### THE TASK
Copy every line that holds the string "item" from the data below.

### SUPPLIED RECORDS
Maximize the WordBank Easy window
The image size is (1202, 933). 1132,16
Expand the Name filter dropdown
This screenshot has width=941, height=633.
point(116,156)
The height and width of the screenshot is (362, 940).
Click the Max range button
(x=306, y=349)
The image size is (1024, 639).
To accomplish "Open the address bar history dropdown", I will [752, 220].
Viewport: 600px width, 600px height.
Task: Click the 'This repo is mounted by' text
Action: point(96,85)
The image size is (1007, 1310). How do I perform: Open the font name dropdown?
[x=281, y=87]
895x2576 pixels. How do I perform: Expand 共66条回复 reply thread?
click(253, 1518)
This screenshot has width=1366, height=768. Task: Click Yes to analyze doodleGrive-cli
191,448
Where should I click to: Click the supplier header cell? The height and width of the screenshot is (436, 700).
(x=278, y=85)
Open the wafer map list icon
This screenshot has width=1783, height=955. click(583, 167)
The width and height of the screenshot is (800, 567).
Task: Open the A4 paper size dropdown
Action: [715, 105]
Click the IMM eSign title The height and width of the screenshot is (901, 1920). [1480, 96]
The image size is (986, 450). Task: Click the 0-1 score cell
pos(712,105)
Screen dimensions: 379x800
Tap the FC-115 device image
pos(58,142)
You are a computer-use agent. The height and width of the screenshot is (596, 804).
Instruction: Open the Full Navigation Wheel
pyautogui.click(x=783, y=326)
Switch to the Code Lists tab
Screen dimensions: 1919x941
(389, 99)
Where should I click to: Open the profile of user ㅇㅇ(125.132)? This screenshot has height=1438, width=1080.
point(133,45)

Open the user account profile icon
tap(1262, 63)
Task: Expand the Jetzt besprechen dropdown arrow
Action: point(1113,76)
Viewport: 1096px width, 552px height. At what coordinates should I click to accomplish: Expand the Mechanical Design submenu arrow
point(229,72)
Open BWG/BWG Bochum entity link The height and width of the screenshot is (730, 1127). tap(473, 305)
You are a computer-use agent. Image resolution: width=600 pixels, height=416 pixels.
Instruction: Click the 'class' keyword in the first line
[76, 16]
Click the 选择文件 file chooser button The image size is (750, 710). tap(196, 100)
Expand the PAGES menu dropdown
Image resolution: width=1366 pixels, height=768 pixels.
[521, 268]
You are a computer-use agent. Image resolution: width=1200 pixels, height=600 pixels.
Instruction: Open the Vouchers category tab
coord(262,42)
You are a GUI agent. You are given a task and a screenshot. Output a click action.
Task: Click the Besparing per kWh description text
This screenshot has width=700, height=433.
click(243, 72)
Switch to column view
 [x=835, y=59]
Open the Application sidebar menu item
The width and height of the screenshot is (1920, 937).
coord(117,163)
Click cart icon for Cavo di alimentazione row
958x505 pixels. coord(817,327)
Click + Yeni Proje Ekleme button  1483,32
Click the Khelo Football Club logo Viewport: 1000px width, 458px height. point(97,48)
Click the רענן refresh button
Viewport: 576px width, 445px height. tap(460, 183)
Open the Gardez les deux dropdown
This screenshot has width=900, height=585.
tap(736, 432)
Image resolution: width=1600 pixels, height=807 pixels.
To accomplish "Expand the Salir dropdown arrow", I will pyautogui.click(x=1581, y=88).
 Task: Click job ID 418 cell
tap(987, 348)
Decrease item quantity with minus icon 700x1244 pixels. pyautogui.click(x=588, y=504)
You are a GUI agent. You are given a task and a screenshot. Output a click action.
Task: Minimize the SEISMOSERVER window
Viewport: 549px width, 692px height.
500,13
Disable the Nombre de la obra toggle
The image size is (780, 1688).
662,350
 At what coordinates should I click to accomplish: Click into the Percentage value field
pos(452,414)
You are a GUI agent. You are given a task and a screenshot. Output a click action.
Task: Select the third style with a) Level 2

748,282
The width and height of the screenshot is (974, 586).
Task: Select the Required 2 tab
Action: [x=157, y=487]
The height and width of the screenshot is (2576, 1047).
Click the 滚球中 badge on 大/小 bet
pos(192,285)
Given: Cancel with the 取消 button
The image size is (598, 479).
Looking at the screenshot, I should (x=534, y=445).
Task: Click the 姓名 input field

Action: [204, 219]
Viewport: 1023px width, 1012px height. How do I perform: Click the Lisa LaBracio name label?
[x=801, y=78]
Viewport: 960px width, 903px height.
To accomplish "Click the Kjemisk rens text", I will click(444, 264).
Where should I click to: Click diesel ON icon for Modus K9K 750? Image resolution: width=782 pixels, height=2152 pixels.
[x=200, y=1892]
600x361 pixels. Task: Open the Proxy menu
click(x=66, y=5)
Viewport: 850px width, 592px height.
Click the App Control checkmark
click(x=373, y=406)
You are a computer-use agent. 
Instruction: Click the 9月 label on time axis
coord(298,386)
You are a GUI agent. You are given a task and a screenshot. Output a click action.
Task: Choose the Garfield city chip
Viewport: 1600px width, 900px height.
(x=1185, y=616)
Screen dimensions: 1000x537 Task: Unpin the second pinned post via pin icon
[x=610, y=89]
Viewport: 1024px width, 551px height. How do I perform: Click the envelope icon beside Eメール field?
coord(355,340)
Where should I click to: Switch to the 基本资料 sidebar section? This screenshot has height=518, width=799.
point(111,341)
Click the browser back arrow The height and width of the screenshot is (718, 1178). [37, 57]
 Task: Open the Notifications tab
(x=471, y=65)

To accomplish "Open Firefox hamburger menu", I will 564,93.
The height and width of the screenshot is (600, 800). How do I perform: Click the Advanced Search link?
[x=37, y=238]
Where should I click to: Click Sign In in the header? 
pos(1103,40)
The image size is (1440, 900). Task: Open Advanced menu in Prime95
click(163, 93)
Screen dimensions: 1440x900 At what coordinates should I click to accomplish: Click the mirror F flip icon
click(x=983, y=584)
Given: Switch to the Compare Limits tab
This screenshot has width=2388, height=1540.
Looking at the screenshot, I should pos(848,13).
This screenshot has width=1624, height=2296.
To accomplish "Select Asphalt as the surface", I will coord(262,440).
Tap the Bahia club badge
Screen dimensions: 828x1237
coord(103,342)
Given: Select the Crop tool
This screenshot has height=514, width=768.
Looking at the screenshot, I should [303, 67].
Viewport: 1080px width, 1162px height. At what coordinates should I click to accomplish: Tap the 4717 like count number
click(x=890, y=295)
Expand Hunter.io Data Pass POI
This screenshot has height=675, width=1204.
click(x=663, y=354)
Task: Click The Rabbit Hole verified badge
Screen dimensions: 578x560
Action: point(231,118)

### TASK RESPONSE
Open the Application sidebar menu item
Decrease item quantity with minus icon 700x1244 pixels. pyautogui.click(x=588, y=504)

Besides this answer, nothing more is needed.